**BRIEF**
Extract all of the entries below word for word, keeping every line unchanged.
Segment Start: WORKING DATA
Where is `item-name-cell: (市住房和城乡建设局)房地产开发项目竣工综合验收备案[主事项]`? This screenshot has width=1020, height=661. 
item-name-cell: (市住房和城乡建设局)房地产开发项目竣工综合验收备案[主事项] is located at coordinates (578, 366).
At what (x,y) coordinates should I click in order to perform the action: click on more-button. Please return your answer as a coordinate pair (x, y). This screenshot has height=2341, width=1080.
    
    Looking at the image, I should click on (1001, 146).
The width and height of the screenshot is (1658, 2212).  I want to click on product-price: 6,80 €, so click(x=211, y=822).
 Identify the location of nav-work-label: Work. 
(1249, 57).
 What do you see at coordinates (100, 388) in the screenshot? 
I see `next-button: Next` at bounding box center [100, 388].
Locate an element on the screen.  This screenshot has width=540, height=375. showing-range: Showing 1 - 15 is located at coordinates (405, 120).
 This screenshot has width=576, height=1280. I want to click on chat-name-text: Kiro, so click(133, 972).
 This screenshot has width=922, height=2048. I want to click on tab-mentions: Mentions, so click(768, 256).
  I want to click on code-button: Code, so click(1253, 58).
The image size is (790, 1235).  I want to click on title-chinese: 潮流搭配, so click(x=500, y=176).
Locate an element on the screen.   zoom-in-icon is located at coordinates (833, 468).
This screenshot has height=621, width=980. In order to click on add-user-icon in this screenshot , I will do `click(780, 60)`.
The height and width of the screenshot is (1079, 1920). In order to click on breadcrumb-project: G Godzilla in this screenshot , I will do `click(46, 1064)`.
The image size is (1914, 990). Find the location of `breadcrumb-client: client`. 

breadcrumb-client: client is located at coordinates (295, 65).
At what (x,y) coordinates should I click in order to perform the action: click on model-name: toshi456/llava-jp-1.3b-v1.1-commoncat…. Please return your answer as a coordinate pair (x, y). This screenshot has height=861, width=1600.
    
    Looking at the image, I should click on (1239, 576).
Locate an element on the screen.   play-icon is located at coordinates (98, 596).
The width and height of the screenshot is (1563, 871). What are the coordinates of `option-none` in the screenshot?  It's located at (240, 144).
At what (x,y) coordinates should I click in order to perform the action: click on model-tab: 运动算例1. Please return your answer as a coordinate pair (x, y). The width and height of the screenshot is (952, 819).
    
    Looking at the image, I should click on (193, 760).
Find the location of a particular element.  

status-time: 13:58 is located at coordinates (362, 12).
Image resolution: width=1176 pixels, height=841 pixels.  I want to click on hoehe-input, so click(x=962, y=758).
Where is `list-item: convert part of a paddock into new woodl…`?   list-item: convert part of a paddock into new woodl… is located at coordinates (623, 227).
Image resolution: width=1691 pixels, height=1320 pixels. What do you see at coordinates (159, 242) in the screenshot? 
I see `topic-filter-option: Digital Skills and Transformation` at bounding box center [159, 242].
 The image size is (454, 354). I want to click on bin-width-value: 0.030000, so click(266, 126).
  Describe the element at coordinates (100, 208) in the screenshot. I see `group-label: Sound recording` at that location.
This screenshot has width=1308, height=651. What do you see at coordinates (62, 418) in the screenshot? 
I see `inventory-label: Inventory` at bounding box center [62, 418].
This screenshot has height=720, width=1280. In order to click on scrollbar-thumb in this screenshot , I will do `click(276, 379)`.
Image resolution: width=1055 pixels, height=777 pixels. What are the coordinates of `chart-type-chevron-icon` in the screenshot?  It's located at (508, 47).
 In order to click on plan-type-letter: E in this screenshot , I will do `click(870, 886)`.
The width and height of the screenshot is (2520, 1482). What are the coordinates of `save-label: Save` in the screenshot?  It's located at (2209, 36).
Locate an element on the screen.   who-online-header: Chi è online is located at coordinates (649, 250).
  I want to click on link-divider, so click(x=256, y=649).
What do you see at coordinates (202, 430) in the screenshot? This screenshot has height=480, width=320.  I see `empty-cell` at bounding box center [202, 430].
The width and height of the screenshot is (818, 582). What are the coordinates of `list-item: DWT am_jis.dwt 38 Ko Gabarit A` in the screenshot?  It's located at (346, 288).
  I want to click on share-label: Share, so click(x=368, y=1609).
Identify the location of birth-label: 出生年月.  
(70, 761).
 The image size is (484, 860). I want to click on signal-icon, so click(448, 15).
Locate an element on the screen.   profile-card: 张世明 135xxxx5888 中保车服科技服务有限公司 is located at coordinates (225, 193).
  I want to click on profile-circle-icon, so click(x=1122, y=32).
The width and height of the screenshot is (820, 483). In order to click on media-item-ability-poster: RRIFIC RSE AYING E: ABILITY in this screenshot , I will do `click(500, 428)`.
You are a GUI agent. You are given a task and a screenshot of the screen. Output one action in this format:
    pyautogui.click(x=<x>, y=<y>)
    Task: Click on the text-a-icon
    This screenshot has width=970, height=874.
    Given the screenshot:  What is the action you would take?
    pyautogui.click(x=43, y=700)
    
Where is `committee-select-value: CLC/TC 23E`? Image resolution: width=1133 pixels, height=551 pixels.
Segment End: WORKING DATA
**RESULT OF THIS EXERCISE**
Where is `item-name-cell: (市住房和城乡建设局)房地产开发项目竣工综合验收备案[主事项]`? This screenshot has width=1020, height=661. 
item-name-cell: (市住房和城乡建设局)房地产开发项目竣工综合验收备案[主事项] is located at coordinates (578, 366).
At what (x,y) coordinates should I click in order to perform the action: click on more-button. Please return your answer as a coordinate pair (x, y). This screenshot has height=2341, width=1080.
    
    Looking at the image, I should click on (1001, 146).
The width and height of the screenshot is (1658, 2212).  I want to click on product-price: 6,80 €, so click(x=211, y=822).
 Identify the location of nav-work-label: Work. 
(1249, 57).
 What do you see at coordinates (100, 388) in the screenshot? 
I see `next-button: Next` at bounding box center [100, 388].
Locate an element on the screen.  This screenshot has width=540, height=375. showing-range: Showing 1 - 15 is located at coordinates (405, 120).
 This screenshot has width=576, height=1280. I want to click on chat-name-text: Kiro, so click(133, 972).
 This screenshot has width=922, height=2048. I want to click on tab-mentions: Mentions, so click(768, 256).
  I want to click on code-button: Code, so click(1253, 58).
The image size is (790, 1235).  I want to click on title-chinese: 潮流搭配, so click(x=500, y=176).
Locate an element on the screen.   zoom-in-icon is located at coordinates (833, 468).
This screenshot has height=621, width=980. In order to click on add-user-icon in this screenshot , I will do `click(780, 60)`.
The height and width of the screenshot is (1079, 1920). In order to click on breadcrumb-project: G Godzilla in this screenshot , I will do `click(46, 1064)`.
The image size is (1914, 990). Find the location of `breadcrumb-client: client`. 

breadcrumb-client: client is located at coordinates (295, 65).
At what (x,y) coordinates should I click in order to perform the action: click on model-name: toshi456/llava-jp-1.3b-v1.1-commoncat…. Please return your answer as a coordinate pair (x, y). This screenshot has height=861, width=1600.
    
    Looking at the image, I should click on (1239, 576).
Locate an element on the screen.   play-icon is located at coordinates (98, 596).
The width and height of the screenshot is (1563, 871). What are the coordinates of `option-none` in the screenshot?  It's located at (240, 144).
At what (x,y) coordinates should I click in order to perform the action: click on model-tab: 运动算例1. Please return your answer as a coordinate pair (x, y). The width and height of the screenshot is (952, 819).
    
    Looking at the image, I should click on (193, 760).
Find the location of a particular element.  

status-time: 13:58 is located at coordinates (362, 12).
Image resolution: width=1176 pixels, height=841 pixels.  I want to click on hoehe-input, so click(x=962, y=758).
Where is `list-item: convert part of a paddock into new woodl…`?   list-item: convert part of a paddock into new woodl… is located at coordinates (623, 227).
Image resolution: width=1691 pixels, height=1320 pixels. What do you see at coordinates (159, 242) in the screenshot? 
I see `topic-filter-option: Digital Skills and Transformation` at bounding box center [159, 242].
 The image size is (454, 354). I want to click on bin-width-value: 0.030000, so click(266, 126).
  Describe the element at coordinates (100, 208) in the screenshot. I see `group-label: Sound recording` at that location.
This screenshot has width=1308, height=651. What do you see at coordinates (62, 418) in the screenshot? 
I see `inventory-label: Inventory` at bounding box center [62, 418].
This screenshot has height=720, width=1280. In order to click on scrollbar-thumb in this screenshot , I will do `click(276, 379)`.
Image resolution: width=1055 pixels, height=777 pixels. What are the coordinates of `chart-type-chevron-icon` in the screenshot?  It's located at (508, 47).
 In order to click on plan-type-letter: E in this screenshot , I will do `click(870, 886)`.
The width and height of the screenshot is (2520, 1482). What are the coordinates of `save-label: Save` in the screenshot?  It's located at (2209, 36).
Locate an element on the screen.   who-online-header: Chi è online is located at coordinates (649, 250).
  I want to click on link-divider, so click(x=256, y=649).
What do you see at coordinates (202, 430) in the screenshot? This screenshot has height=480, width=320.  I see `empty-cell` at bounding box center [202, 430].
The width and height of the screenshot is (818, 582). What are the coordinates of `list-item: DWT am_jis.dwt 38 Ko Gabarit A` in the screenshot?  It's located at (346, 288).
  I want to click on share-label: Share, so click(x=368, y=1609).
Identify the location of birth-label: 出生年月.  
(70, 761).
 The image size is (484, 860). I want to click on signal-icon, so click(448, 15).
Locate an element on the screen.   profile-card: 张世明 135xxxx5888 中保车服科技服务有限公司 is located at coordinates (225, 193).
  I want to click on profile-circle-icon, so click(x=1122, y=32).
The width and height of the screenshot is (820, 483). In order to click on media-item-ability-poster: RRIFIC RSE AYING E: ABILITY in this screenshot , I will do `click(500, 428)`.
You are a GUI agent. You are given a task and a screenshot of the screen. Output one action in this format:
    pyautogui.click(x=<x>, y=<y>)
    Task: Click on the text-a-icon
    This screenshot has width=970, height=874.
    Given the screenshot:  What is the action you would take?
    pyautogui.click(x=43, y=700)
    
Where is `committee-select-value: CLC/TC 23E`? Image resolution: width=1133 pixels, height=551 pixels.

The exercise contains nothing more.